**** KUTIPAN DOKUMEN

13 Desember 2011

Akhlak dan Ilmu Akhlak

I.    AKHLAK DAN ILMU AKHLAK
Dalam uraian pembahasan tentang akhlak, orang selalu rancu dengan istilah ilmu akhlak. Padahal antara keduanya terdapat perbedaan yang sangat siginifikan. Oleh karena itu, pembahasan ini perlu ada klarifikasi antara kedua istilah tersebut :
1.    Akhlak
Menurut Imam Ghazali, “Akhlak ialah sifat yang melekat pada jiwa seseorang yang menjadikan ia dengan mudah bertindak tanpa banyak pertimbangan lagi”. Atau boleh juga dikatakan, perbuatan yang sudah menjadi kebiasaan. Orang yang pemurah sudah biasa memberi. Ia membwei itu tanpa banyak pertimbangan lagi. Seolah-olah tangannya sudah terbuka lebar untuk itu. Hal ini bisa terjadi karerna yang bersangkutan sebelumnya telah terlatih, artinya sifat pemurah itu sudah biasa ia lakukan setiap saat.
Begitu juga orang kikir. Seolah-olah tangannya sudah terpaku saj dalam kantongnya, tidak mau keluar mengulurkan bantuan kepada fakir miskin. Begitu juga orang pemarah, selalu saja marah tanpa alaan yang jelas.
Sebagian ulama mengatakan akhlak itu ialah : “suatu sifat yang tertanam dalam jiwa seseorang dan sifat itu timbul setiap ia bertindak tanpa merasa sulit (timbul dengan mudah)”. Karena sudah menjadi budaya (culture) sehari-hari.
Mansur Ali Rajab dalam bukunya Taammulatu fi Falsafatil Akhlaq menerangkan ada perbedaan antara adat kebiasaan dengan perangai dan antara perangai dengan tabiat. Perangai : perpaduan antara unsur fithri dan ikhtiari. Kalau hanya unsur fithri saja yang bekerja, itu namanya tabiat. Menurut Ahmad Amin, dikatakan adat, kalau sesuatu itu dilakukan dengan kesadaran (iradah) dan berulang kali. Sedangkan muru’ah menurut Al-Masudy, adalah sifat yang mengajak orang berpegang dengan budi pekerti terpuji dan adat yang baik. Mengenai penamaan akhlak dengan agama (din), hal ini didasarkan pada penjelasan sahabat ibnu Abbas yang menafsirkan lapaz khuluq pada ayat 4 surah Al-Qalam dengan din (agama).
Sedangkan yang dimaksud dengan akhlak dalam pemakaian kata sehari-hari adalah “akhlak yang baik” (al-akhlaq al-karimah), umpamanya dikatakan : “Orang itu berakhlak”, artinya orang itu mempunyai akhlak yang baik, “orang itu tidak berakhlak”, artinya orang itu tidak mempunyai akhlak yang baik, atau buruk akhlaknya. Sesungguhnya di samping ada akhlak yang baik ada juga akhlak yang buruk (al-akhlaq al-radziilah).

********
**** DAFTAR DATA

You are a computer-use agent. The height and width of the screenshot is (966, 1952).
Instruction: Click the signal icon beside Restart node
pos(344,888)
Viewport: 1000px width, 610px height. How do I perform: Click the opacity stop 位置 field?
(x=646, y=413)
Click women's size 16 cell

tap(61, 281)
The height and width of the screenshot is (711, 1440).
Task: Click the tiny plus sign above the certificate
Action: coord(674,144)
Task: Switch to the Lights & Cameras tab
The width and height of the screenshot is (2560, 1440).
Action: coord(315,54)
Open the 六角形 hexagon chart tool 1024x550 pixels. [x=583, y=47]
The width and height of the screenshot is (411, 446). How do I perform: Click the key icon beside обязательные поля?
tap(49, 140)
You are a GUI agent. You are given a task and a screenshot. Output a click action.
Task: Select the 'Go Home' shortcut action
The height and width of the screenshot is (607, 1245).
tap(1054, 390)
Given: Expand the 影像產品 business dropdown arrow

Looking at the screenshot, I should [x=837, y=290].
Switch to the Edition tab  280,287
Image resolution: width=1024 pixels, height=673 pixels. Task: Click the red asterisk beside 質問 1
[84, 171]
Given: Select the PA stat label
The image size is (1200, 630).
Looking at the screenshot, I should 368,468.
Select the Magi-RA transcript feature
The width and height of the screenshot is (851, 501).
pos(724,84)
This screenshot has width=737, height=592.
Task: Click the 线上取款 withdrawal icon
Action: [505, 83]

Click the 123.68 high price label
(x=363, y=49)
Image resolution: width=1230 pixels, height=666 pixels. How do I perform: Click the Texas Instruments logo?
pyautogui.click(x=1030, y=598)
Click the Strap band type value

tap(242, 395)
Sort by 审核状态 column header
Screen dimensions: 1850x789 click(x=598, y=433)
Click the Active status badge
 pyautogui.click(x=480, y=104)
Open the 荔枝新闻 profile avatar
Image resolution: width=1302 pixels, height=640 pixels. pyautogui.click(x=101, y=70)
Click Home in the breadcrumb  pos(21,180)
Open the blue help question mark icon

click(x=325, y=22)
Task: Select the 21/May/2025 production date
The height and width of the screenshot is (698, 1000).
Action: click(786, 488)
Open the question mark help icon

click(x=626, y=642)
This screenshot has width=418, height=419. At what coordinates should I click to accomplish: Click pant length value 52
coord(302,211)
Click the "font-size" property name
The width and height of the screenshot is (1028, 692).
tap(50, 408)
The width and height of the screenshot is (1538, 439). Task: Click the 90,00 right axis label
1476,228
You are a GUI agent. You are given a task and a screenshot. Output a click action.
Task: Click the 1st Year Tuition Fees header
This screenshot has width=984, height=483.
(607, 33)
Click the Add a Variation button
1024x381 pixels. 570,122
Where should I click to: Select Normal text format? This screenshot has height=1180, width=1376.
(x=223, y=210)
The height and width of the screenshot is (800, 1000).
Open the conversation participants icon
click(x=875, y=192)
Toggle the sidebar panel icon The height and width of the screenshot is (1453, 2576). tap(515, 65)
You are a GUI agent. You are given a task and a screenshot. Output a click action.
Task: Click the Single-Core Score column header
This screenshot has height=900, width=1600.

********

▶ LANGKAH PENGERJAAN
a. Jawablah pertanyaan berikut berdasarkan teks tentang akhlak dan ilmu akhlak.
(i) Perangai merupakan perpaduan antara unsur apa saja?
(ii) Menurut Ahmad Amin, kapan sesuatu dikatakan adat?
(iii) Pada ayat dan surah mana kata khuluq ditafsirkan oleh Ibnu Abbas dengan din (agama)?
b. Salin bagian teks tentang akhlak dan ilmu akhlak dari "Begitu juga orang kikir." sampai "alaan yang jelas.".
c. Tuliskan lanjutan teks tentang akhlak dan ilmu akhlak, dimulai sesudah kalimat terakhir yang tercantum.

▶ KUNCI JAWABAN
a.
(i) Unsur fithri dan ikhtiari.
(ii) Kalau sesuatu itu dilakukan dengan kesadaran (iradah) dan berulang kali.
(iii) Ayat 4 surah Al-Qalam.

b.
Begitu juga orang kikir. Seolah-olah tangannya sudah terpaku saj dalam kantongnya, tidak mau keluar mengulurkan bantuan kepada fakir miskin. Begitu juga orang pemarah, selalu saja marah tanpa alaan yang jelas.

c.
Menurut etimologi, kata akhlak berasal dari bahasa Arab yang berarti “budi pekerti”. Sinonimnya etika dan moral. Etika berasal dari bahasa latin, etos yang berarti “kebiasaan”. Moral berasal dari bahasa latin juga, mores, yang berarti “kebiasaanya”.
Kata “budi pekerti”, dalam bahasa Indonesia, merupakan kata majemuk dari kata “budi” dan “pekerti”. Perkataan “budi” berasala dari bahasa Sansekerta, bentuk isim fa’il atau alat yang berarti “yang sadar” atau “yang menyadarkan” atau “alat keasadaran”. Bentuk mashdarnya (momen-verbal) budh yang berarti “kesadaran”. Sedangkan bentuk maf’ulnya (objek) adalah budha, artinya “yang disadarkan”. Pekerti, berasal dari bahasa Indonesia sendiri, yang berarti “kelakuan”.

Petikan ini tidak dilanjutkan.